Doctors at Newcastle Hospitals are today (Friday 8 March) carrying out live medical procedures using a camera inside the body to broadcast to a global conference in Italy.
The team of consultant gastroenterologists led by Professor Kofi Oppong is representing the UK in the transmission from theatres at the Freeman Hospital, part of Newcastle upon Tyne Hospitals NHS Foundation Trust.
The two-day EURO-EUS event is taking place in Milan and brings together delegates from around the world specialising in endoscopic ultrasound to share the lasted advances and innovations with expert faculty from Italy the UK, America, Ecuador, India, Belgium and Hong Kong.
Live broadcast of medical procedures has gained popularity in recent decades at conferences and live digital learning events as an opportunity for experts to demonstrate novel techniques and emerging technology in complex procedures such as robotic, laparoscopic or endoscopic techniques.
During an endoscopic ultrasound an endoscopist uses a long flexible tube called an endoscope with a tiny camera and ultrasound probe at its tip, which uses high frequency sound waves to create a picture of the inside of the body. The procedure can be used to both diagnose and help in the treatment of disease.
In today’s virtual live link Professor Oppong is facilitating the session with colleagues Dr Manu Nayar and Dr John Leeds carrying out procedures for patients who have consented and remain anonymous during the session.

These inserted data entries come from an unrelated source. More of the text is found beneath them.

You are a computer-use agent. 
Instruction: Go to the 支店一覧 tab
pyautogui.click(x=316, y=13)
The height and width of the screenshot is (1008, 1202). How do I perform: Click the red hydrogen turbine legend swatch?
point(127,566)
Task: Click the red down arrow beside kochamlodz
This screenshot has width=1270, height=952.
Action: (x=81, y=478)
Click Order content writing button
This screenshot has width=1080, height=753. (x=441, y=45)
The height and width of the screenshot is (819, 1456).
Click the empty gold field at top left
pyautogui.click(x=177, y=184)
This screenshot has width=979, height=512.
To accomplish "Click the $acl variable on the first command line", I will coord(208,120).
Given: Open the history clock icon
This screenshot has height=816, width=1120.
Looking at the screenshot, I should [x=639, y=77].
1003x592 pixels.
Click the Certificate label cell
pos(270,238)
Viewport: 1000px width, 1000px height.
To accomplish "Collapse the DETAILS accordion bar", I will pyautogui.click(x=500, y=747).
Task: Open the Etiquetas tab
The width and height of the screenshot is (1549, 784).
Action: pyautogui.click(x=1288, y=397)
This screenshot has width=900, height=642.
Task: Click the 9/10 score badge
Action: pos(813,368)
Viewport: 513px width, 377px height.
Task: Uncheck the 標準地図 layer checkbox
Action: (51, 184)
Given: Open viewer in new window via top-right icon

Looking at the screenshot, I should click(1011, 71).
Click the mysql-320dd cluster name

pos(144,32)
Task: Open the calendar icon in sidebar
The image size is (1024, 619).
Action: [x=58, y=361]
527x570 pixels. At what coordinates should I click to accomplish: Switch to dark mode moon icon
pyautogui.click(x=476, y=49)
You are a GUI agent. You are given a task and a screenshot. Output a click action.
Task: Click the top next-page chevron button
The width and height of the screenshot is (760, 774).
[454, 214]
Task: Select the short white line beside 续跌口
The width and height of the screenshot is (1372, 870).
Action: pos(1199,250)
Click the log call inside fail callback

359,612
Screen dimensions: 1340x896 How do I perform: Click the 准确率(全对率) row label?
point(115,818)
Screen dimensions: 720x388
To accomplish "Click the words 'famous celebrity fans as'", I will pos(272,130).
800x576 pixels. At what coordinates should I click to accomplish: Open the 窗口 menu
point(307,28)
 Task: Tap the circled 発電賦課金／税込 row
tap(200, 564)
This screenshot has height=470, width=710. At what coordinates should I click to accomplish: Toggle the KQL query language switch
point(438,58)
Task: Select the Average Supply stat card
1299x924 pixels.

The team specialises in disease of the gall bladder, biliary ducts and pancreas and Professor Oppong helped to set up the pancreatic endoscopic ultrasound service at Newcastle Hospitals over two decades ago.
“We have one of the largest centres in the country in terms of the number of procedures we do. There is lots of innovation and research in this area and we are able to use technology to broadcast advanced procedures to a live professional audience,” he said.
“Our procedures include carrying out a scan and biopsy of lumps in the pancreas to take a sample of tissue to make a diagnosis. We can also use the technology to place stents in infected gall bladders to drain them when surgery is not possible, a specialist procedure which we are the only endoscopists carrying out in the region.”
He added: “We are demonstrating on the international stage that we are at the forefront of endoscopy for these patients, developing minimally invasive techniques which prevent the need for full operations meaning less risk of complications and quicker recovery.”